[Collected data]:

* * *

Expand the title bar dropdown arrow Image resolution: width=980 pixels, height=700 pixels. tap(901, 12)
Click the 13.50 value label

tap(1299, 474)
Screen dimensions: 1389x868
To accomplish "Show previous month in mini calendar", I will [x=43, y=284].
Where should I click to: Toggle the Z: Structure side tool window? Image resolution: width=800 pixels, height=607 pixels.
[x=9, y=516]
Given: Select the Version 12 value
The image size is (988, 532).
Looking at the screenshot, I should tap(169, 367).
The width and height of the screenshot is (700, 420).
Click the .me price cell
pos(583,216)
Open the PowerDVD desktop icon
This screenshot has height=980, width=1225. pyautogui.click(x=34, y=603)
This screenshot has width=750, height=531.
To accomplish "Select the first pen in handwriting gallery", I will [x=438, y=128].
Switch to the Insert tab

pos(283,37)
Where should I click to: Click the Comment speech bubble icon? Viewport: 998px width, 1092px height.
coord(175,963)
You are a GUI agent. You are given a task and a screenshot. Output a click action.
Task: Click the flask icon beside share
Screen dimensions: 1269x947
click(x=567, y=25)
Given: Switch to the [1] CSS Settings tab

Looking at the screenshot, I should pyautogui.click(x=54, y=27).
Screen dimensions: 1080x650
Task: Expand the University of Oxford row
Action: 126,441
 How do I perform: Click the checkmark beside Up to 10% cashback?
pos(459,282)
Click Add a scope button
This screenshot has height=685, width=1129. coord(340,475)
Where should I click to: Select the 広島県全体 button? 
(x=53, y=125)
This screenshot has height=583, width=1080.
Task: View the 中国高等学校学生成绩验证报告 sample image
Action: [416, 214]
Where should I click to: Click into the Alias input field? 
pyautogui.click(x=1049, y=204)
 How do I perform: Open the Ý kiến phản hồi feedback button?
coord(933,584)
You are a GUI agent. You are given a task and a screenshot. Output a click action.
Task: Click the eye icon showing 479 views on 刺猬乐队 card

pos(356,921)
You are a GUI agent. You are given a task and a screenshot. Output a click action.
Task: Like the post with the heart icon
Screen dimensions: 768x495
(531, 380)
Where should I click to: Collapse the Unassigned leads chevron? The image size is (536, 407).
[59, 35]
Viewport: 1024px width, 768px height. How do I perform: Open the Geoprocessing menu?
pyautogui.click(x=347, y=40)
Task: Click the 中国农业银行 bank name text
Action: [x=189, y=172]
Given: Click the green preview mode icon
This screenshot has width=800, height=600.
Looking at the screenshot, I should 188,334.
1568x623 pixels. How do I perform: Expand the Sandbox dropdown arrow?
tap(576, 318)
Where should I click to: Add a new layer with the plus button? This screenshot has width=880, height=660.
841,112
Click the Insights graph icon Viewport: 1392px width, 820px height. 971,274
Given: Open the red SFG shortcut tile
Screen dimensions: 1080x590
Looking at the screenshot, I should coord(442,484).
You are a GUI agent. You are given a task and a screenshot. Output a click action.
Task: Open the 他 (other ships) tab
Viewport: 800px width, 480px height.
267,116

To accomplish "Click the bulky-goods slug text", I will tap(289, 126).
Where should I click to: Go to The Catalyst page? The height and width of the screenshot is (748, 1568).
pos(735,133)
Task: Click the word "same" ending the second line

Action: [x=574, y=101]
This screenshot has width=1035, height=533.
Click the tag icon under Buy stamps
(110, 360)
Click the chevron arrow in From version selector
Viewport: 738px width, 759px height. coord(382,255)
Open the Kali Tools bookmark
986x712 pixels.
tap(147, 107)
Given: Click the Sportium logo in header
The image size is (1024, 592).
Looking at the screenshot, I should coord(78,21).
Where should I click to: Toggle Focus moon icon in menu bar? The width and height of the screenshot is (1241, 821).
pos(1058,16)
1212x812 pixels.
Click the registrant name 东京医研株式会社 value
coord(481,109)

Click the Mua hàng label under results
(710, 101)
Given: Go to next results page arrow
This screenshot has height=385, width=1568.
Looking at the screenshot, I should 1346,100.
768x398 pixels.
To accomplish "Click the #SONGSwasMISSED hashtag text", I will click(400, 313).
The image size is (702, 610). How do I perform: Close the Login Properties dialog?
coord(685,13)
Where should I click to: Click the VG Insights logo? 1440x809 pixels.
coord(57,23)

* * *

[What is required]:
Would you retype the lines of the data above, from the one holding "Where should I click to: Click the VG" through its final line, exactly and without adding any other line?

[Output of the task]:
Where should I click to: Click the VG Insights logo? 1440x809 pixels.
coord(57,23)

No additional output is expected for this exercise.